[Dataset — start]

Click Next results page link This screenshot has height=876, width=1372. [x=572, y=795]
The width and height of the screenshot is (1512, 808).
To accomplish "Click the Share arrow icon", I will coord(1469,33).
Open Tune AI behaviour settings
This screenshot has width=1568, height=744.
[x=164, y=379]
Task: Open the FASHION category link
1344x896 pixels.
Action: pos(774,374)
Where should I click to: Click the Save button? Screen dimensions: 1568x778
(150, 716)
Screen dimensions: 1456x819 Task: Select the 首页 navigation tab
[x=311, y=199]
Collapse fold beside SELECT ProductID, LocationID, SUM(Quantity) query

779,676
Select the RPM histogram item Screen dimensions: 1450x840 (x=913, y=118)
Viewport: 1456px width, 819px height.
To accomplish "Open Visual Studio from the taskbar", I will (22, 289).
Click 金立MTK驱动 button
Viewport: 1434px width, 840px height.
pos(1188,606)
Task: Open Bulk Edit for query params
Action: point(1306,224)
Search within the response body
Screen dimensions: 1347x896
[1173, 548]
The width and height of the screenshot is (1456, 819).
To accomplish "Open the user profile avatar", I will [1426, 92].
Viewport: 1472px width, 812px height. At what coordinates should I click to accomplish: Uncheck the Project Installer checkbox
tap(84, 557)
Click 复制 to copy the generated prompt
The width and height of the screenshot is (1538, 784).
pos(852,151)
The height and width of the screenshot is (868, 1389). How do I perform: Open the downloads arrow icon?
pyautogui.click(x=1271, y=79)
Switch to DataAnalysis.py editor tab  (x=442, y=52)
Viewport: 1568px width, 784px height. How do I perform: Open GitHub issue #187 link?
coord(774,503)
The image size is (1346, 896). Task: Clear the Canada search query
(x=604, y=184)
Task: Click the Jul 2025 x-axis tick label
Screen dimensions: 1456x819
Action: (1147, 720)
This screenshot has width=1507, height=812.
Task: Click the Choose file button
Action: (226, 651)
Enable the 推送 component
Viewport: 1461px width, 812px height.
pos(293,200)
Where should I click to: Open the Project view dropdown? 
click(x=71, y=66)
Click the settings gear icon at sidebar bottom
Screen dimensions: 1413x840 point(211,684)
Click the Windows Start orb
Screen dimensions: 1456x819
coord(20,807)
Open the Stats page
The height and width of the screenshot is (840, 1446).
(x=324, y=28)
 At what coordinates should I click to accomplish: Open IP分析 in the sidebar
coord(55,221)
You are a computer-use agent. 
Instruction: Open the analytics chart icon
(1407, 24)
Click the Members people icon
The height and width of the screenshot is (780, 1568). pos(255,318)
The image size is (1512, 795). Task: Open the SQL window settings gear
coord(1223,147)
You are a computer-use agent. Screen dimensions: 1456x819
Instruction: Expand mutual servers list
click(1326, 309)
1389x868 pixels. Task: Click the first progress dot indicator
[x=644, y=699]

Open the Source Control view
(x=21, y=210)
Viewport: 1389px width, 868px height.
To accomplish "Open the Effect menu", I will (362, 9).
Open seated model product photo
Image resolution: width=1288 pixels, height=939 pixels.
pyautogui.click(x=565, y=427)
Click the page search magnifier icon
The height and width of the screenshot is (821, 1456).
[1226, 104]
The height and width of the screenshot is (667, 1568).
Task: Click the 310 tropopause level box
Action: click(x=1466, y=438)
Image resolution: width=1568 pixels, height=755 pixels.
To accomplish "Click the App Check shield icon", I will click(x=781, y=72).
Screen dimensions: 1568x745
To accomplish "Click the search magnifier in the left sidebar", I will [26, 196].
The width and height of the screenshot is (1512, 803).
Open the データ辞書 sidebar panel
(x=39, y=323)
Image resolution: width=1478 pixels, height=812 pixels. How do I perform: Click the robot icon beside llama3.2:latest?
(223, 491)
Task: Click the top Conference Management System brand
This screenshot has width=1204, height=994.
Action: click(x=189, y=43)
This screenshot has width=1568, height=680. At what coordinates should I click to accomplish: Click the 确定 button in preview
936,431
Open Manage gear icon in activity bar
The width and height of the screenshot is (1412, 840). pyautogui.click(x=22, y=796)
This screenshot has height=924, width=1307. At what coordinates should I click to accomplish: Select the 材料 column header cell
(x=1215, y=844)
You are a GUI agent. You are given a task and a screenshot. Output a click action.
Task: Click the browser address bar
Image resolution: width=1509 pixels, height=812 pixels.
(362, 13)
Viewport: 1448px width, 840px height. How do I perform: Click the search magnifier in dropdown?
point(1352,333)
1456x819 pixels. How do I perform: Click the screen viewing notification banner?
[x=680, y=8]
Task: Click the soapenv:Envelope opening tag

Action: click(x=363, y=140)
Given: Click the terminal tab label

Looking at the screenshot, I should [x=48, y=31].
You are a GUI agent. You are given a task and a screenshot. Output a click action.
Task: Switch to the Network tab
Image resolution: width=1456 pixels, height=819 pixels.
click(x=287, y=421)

[Dataset — finish]

## Instructions for the task
Could you retype each record exactly as it appears?

## Response to this exercise
Click Next results page link This screenshot has height=876, width=1372. [x=572, y=795]
The width and height of the screenshot is (1512, 808).
To accomplish "Click the Share arrow icon", I will coord(1469,33).
Open Tune AI behaviour settings
This screenshot has width=1568, height=744.
[x=164, y=379]
Task: Open the FASHION category link
1344x896 pixels.
Action: pos(774,374)
Where should I click to: Click the Save button? Screen dimensions: 1568x778
(150, 716)
Screen dimensions: 1456x819 Task: Select the 首页 navigation tab
[x=311, y=199]
Collapse fold beside SELECT ProductID, LocationID, SUM(Quantity) query

779,676
Select the RPM histogram item Screen dimensions: 1450x840 (x=913, y=118)
Viewport: 1456px width, 819px height.
To accomplish "Open Visual Studio from the taskbar", I will (22, 289).
Click 金立MTK驱动 button
Viewport: 1434px width, 840px height.
pos(1188,606)
Task: Open Bulk Edit for query params
Action: point(1306,224)
Search within the response body
Screen dimensions: 1347x896
[1173, 548]
The width and height of the screenshot is (1456, 819).
To accomplish "Open the user profile avatar", I will [1426, 92].
Viewport: 1472px width, 812px height. At what coordinates should I click to accomplish: Uncheck the Project Installer checkbox
tap(84, 557)
Click 复制 to copy the generated prompt
The width and height of the screenshot is (1538, 784).
pos(852,151)
The height and width of the screenshot is (868, 1389). How do I perform: Open the downloads arrow icon?
pyautogui.click(x=1271, y=79)
Switch to DataAnalysis.py editor tab  (x=442, y=52)
Viewport: 1568px width, 784px height. How do I perform: Open GitHub issue #187 link?
coord(774,503)
The image size is (1346, 896). Task: Clear the Canada search query
(x=604, y=184)
Task: Click the Jul 2025 x-axis tick label
Screen dimensions: 1456x819
Action: (1147, 720)
This screenshot has width=1507, height=812.
Task: Click the Choose file button
Action: (226, 651)
Enable the 推送 component
Viewport: 1461px width, 812px height.
pos(293,200)
Where should I click to: Open the Project view dropdown? 
click(x=71, y=66)
Click the settings gear icon at sidebar bottom
Screen dimensions: 1413x840 point(211,684)
Click the Windows Start orb
Screen dimensions: 1456x819
coord(20,807)
Open the Stats page
The height and width of the screenshot is (840, 1446).
(x=324, y=28)
 At what coordinates should I click to accomplish: Open IP分析 in the sidebar
coord(55,221)
You are a computer-use agent. 
Instruction: Open the analytics chart icon
(1407, 24)
Click the Members people icon
The height and width of the screenshot is (780, 1568). pos(255,318)
The image size is (1512, 795). Task: Open the SQL window settings gear
coord(1223,147)
You are a computer-use agent. Screen dimensions: 1456x819
Instruction: Expand mutual servers list
click(1326, 309)
1389x868 pixels. Task: Click the first progress dot indicator
[x=644, y=699]

Open the Source Control view
(x=21, y=210)
Viewport: 1389px width, 868px height.
To accomplish "Open the Effect menu", I will (362, 9).
Open seated model product photo
Image resolution: width=1288 pixels, height=939 pixels.
pyautogui.click(x=565, y=427)
Click the page search magnifier icon
The height and width of the screenshot is (821, 1456).
[1226, 104]
The height and width of the screenshot is (667, 1568).
Task: Click the 310 tropopause level box
Action: click(x=1466, y=438)
Image resolution: width=1568 pixels, height=755 pixels.
To accomplish "Click the App Check shield icon", I will click(x=781, y=72).
Screen dimensions: 1568x745
To accomplish "Click the search magnifier in the left sidebar", I will [26, 196].
The width and height of the screenshot is (1512, 803).
Open the データ辞書 sidebar panel
(x=39, y=323)
Image resolution: width=1478 pixels, height=812 pixels. How do I perform: Click the robot icon beside llama3.2:latest?
(223, 491)
Task: Click the top Conference Management System brand
This screenshot has width=1204, height=994.
Action: click(x=189, y=43)
This screenshot has width=1568, height=680. At what coordinates should I click to accomplish: Click the 确定 button in preview
936,431
Open Manage gear icon in activity bar
The width and height of the screenshot is (1412, 840). pyautogui.click(x=22, y=796)
This screenshot has height=924, width=1307. At what coordinates should I click to accomplish: Select the 材料 column header cell
(x=1215, y=844)
You are a GUI agent. You are given a task and a screenshot. Output a click action.
Task: Click the browser address bar
Image resolution: width=1509 pixels, height=812 pixels.
(362, 13)
Viewport: 1448px width, 840px height. How do I perform: Click the search magnifier in dropdown?
point(1352,333)
1456x819 pixels. How do I perform: Click the screen viewing notification banner?
[x=680, y=8]
Task: Click the soapenv:Envelope opening tag

Action: click(x=363, y=140)
Given: Click the terminal tab label

Looking at the screenshot, I should [x=48, y=31].
You are a GUI agent. You are given a task and a screenshot. Output a click action.
Task: Switch to the Network tab
Image resolution: width=1456 pixels, height=819 pixels.
click(x=287, y=421)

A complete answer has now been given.